Infants under 12 months of age are most at risk, the doctor warns.

A doctor has issued a stark warning to parents about giving babies honey after a two-month-old baby was hospitalised with a little-known condition that caused seizures and almost claimed his life.

In his "New Fear Unlocked" TikTok series, which highlights real medical horror stories, Dr Samuel Choudhury said the boy was born with no health problems but deteriorated fast and was admitted to the ICU where doctors discussed "end of life care" with his distraught parents.

In his post, which contains the warning: "Do not give this to infants!", the Singaporean GP said the boy's parents had noticed he wasn't breastfeeding as well as usual and after a week, they took him to a doctor.

Still from TikToker's video about baby botulism
A doctor has revealed how a simple mistake almost cost a baby's life. Source: TikTok/@skingapore

Mystery symptoms

By this point, the baby had developed poor muscle tone and was admitted to hospital where he developed seizures, a chest infection and was having difficulty breathing.

"The medical team ran lots of tests but couldn't find the underlying problem," Dr Choudhury said. "His condition just kept getting worse to the extent he was admitted to the ICU and the team was discussing end-of-life care with his parents."

Eventually, the medical team sent the boy's poo for testing and discovered traces of Clostridium botulinum, a bacteria which produces a toxin that paralyses muscle — the same substance used in Botox.

Dangerous mistake

Dr Choudhury said doctors found that the boy's dummy had been laced with honey, which should not be given to babies under 12 months old. "You see, about six to 10 per cent of honey have been found to contain spores of this bacteria," the popular TikToker continued.
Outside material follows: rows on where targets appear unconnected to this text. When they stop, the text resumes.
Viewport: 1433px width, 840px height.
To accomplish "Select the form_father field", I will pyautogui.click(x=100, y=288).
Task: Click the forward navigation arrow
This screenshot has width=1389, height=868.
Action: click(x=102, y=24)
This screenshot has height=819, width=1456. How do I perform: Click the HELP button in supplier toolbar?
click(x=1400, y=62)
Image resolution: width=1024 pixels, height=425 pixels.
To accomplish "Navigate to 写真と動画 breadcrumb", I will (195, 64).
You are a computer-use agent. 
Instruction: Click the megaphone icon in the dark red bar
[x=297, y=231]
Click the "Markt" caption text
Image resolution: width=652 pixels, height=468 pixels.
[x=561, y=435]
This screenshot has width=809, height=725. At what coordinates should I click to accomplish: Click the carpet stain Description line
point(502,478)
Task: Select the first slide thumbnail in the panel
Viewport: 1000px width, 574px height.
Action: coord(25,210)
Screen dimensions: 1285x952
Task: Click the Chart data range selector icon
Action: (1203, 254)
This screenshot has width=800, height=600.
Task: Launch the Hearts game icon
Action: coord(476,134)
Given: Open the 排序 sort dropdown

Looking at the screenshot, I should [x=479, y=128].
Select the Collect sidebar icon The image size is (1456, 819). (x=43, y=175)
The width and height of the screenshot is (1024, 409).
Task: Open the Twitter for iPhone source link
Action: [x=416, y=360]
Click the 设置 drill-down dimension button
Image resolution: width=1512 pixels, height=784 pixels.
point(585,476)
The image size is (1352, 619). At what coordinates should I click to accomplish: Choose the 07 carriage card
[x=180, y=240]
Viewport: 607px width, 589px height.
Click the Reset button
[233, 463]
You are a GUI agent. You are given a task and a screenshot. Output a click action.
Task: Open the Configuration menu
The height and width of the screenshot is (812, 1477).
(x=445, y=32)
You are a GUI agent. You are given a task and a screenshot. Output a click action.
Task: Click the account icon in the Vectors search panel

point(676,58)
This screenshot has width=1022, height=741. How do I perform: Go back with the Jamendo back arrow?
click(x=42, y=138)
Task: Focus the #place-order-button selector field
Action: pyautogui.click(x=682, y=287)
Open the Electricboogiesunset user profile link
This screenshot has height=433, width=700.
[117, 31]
"And while nothing happens to us (adults) when we take honey, infants below the age of one don't really have a very well-developed gut. So, the spores germinate, colonise, reproduce and wreak havoc in infants, resulting in infantile botulism."

Honey dipper sitting on top of jar full of honey
Honey can pose a serious risk to babies in their first year of life. Source: Getty

Paralysis can be fatal

According to NSW Health, infant botulism can cause constipation, loss of appetite, weak feeding, weak cry, and muscle weakness including poor head control.

"Early symptoms of food-borne botulism include weakness, marked fatigue and vertigo usually followed by blurred vision, dry mouth and difficulty swallowing," a NSW Health spokesperson told Yahoo News Australia. "Nausea and vomiting may also occur."

Symptoms can progress to paralysis of the arm muscles and can stretch down the body towards legs, while paralysis of breathing muscles can be fatal.

What parents should know

The spores that cause botulism can be found in dust, soil and raw and processed honey, while food-borne botulism occurs when Clostridium botulinum grows and produces toxins in food that isn't sufficiently heated.

"This is more likely to occur with fermented, salted or smoked fish or meat products and home-canned or bottled vegetables and fruit," NSW Health added.

Thankfully, the baby in this case made a full recovery after spending a month in hospital and being treated with an antitoxin.